Alberto Clò (born 26 January 1947) is an Italian businessman, politician and academic. He served as minister of industry from 1995 to 1996. He was also director of the Italian company Eni SpA.

==Early life and education==
Clò was born in 1947. He holds a political sciences degree from the University of Bologna.

==Career==
Clò worked as a full professor of applied economics at the department of economics at the University of Bologna where he was promoted to the rank of associate professor of industrial economy in 1987. In 1980, he founded and edited a magazine entitled Energia. He served as minister of industry from 17 January 1995 to 16 May 1996, and acting interim minister of foreign trade in the cabinet led by Prime Minister Lamberto Dini. In addition, Clò was the president of the council of industry and energy ministers of the European Union during the six-month Italian presidency in the same period.
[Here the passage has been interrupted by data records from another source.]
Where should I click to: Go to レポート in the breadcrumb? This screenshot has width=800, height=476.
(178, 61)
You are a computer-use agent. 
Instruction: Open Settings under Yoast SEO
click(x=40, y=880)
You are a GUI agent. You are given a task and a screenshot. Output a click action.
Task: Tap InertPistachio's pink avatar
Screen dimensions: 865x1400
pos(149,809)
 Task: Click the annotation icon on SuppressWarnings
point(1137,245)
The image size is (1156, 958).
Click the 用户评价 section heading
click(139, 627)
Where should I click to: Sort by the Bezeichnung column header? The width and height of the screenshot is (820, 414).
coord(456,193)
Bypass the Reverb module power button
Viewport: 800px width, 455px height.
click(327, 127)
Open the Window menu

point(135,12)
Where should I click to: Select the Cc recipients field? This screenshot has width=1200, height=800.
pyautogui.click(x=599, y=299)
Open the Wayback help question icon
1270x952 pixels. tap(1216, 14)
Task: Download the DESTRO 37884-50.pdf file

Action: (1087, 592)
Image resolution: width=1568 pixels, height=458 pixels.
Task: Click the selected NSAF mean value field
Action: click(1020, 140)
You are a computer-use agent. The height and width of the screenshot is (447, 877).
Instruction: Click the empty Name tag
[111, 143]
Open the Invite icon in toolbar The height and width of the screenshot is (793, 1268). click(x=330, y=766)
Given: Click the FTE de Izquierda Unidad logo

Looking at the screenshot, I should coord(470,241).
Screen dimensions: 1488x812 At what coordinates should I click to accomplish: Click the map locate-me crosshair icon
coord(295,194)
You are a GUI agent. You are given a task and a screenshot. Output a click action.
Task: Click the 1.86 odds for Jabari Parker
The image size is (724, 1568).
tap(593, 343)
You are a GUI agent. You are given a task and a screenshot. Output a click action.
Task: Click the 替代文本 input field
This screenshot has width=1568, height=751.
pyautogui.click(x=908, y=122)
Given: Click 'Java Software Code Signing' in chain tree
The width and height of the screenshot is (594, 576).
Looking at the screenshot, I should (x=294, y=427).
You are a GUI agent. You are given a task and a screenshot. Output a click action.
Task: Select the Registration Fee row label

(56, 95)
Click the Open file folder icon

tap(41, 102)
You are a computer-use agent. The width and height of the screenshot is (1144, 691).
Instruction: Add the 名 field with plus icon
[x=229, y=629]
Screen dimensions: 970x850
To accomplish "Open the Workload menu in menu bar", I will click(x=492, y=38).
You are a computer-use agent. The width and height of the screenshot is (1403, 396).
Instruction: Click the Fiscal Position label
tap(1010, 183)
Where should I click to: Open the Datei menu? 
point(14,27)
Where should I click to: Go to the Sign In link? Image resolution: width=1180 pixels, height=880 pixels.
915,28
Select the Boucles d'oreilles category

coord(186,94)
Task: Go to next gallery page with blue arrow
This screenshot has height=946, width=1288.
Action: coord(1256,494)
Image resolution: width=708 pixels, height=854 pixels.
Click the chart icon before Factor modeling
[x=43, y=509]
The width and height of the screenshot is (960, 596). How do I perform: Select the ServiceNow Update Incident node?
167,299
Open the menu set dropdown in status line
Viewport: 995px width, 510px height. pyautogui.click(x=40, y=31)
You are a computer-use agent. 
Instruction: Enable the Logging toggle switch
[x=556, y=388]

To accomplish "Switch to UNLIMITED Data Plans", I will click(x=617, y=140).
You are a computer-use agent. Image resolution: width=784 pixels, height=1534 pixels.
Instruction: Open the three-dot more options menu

Clò was the director of Eni SpA since June 1999 and also former director of various other firms including Atlantia SpA, Italcementi SpA, De Longhi SpA and IREN SpA. In April 2012, Clò was appointed the Advanced Capital's special advisor for investments in the energy sector. In 2013, he was named independent director of the Snam SpA.

==Works==
- "Oil Economics and Policy" (2000)
- "Economia e politica del petrolio" (2002)
- "Lezioni di economia industriale" (2003)
- "Il rebus energetico" (2008)
- "Appunti di economia industriale" (2009)
- "Si fa presto a dire nucleare" (2010)
- "Appunti di economia delle public utilities" (2012)
- "Energia e clima. L'altra faccia della medaglia" (2017)
- "Il ricatto del gas russo. Ragioni e responsabilità" (2022)

=== Translated works ===
- Hans H. Landsberg (1986). "Vivere con l'incertezza. Il problema dell'energia nel mondo contemporaneo."

==Awards==
Clò has been awarded Cavaliere di Gran Croce (Knight of Great Cross) of the Republic of Italy in 1996.